[Start of section]

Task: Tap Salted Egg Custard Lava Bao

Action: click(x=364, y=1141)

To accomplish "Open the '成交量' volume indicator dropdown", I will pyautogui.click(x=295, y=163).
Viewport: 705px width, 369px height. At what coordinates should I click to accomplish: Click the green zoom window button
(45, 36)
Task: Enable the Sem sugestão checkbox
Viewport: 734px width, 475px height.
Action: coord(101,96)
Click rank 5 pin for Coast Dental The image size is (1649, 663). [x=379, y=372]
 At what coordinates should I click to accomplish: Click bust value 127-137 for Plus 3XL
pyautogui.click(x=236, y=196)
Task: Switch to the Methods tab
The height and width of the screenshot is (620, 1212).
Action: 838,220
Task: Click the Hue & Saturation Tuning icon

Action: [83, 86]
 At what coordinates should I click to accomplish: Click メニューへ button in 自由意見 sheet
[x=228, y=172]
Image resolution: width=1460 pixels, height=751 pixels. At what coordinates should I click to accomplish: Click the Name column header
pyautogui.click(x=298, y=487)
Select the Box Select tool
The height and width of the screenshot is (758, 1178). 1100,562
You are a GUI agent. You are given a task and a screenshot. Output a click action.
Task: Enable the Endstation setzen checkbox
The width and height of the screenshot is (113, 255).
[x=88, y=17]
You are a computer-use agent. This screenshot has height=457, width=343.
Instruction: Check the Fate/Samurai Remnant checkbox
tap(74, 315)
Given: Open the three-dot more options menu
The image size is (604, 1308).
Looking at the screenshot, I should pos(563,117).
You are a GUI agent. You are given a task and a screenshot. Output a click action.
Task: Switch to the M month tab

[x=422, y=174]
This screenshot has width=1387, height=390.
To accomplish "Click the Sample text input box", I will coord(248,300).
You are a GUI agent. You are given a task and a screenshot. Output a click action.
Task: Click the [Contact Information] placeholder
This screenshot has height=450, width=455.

[End of section]

▶ HOW TO COMPLETE THIS TASK
Set down exactly the lines from the opening line of the material through the line in which "Click rank 5" occurs, both included, and no other lines.

▶ REPLY
Task: Tap Salted Egg Custard Lava Bao

Action: click(x=364, y=1141)

To accomplish "Open the '成交量' volume indicator dropdown", I will pyautogui.click(x=295, y=163).
Viewport: 705px width, 369px height. At what coordinates should I click to accomplish: Click the green zoom window button
(45, 36)
Task: Enable the Sem sugestão checkbox
Viewport: 734px width, 475px height.
Action: coord(101,96)
Click rank 5 pin for Coast Dental The image size is (1649, 663). [x=379, y=372]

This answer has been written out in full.